Shmuel Reichman

Shmuel Reichman

 

Luminaries and Trees?

Continuing our theme from last time, let us focus on the creation of the luminaries. When describing the creation of the sun and moon, the Torah initially says that God created two great lights. However, the passuk then continues by stating large light would illuminate the day while the small one would be dedicated to night. 

The Sages ask the obvious question: What happened to the two big lights? Why does the passuk begin by stating that there were two big lights, but then end off by saying that only the sun is big? The Sages famously explain that the moon was originally created equal to the sun, however, out of arrogance and ego, it asked God how there could be two dominant lights. As punishment, God shrunk the moon, and it became subservient to the sun. 
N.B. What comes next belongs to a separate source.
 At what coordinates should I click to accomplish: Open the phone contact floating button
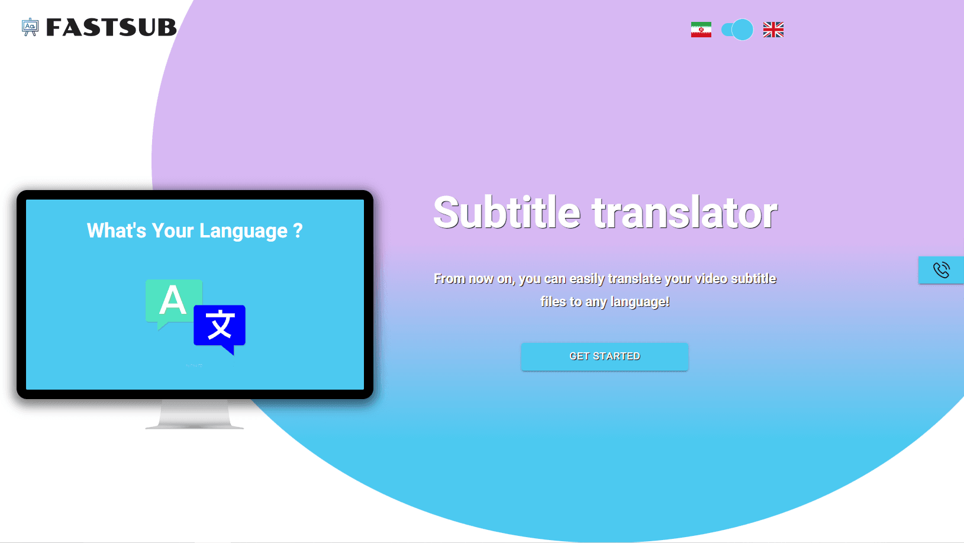[x=941, y=270]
A similar episode occurs with the creation of trees. God states that there shall be fruit trees bearing fruits. The Sages explain this to mean that originally the trees themselves were supposed to taste like their fruits. However, in the actual creation of the trees we find that the trees do not taste like their fruits. The bark of trees tastes nothing like their sweet fruits. What is the meaning of this recurring pattern? Why are so many elements of creation described in one way before being described in a contradictory fashion?

The Moon and the Sun

The moon and the sun model the relationship of an entity and its vessel. The goal of a vessel is to fully and loyally contain and project the essence within it, to serve as the medium of revelation for its inner content. A light bulb does not block the light within, it loyally projects it out into the world. This is the ideal as well for the body in its relationship to the soul: the body must carry the soul and serve as its enabler, allowing the spiritual self to manifest itself correctly into the world. The entire physical world as well should ideally serve as the perfect projection of its spiritual source.

This ideal is modeled in the creation of the sun and moon. While the moon was never equal to the sun in size, it was originally able to fully reflect the light of the sun. The moon ruined this through the sin of ego, a projection of itself that prevented it from properly reflecting the light of the sun. When you assert yourself and your ego, you are unable to reflect anything higher than yourself. As a result, the moon “shrank,” and was no longer able to fully reflect the light of the sun.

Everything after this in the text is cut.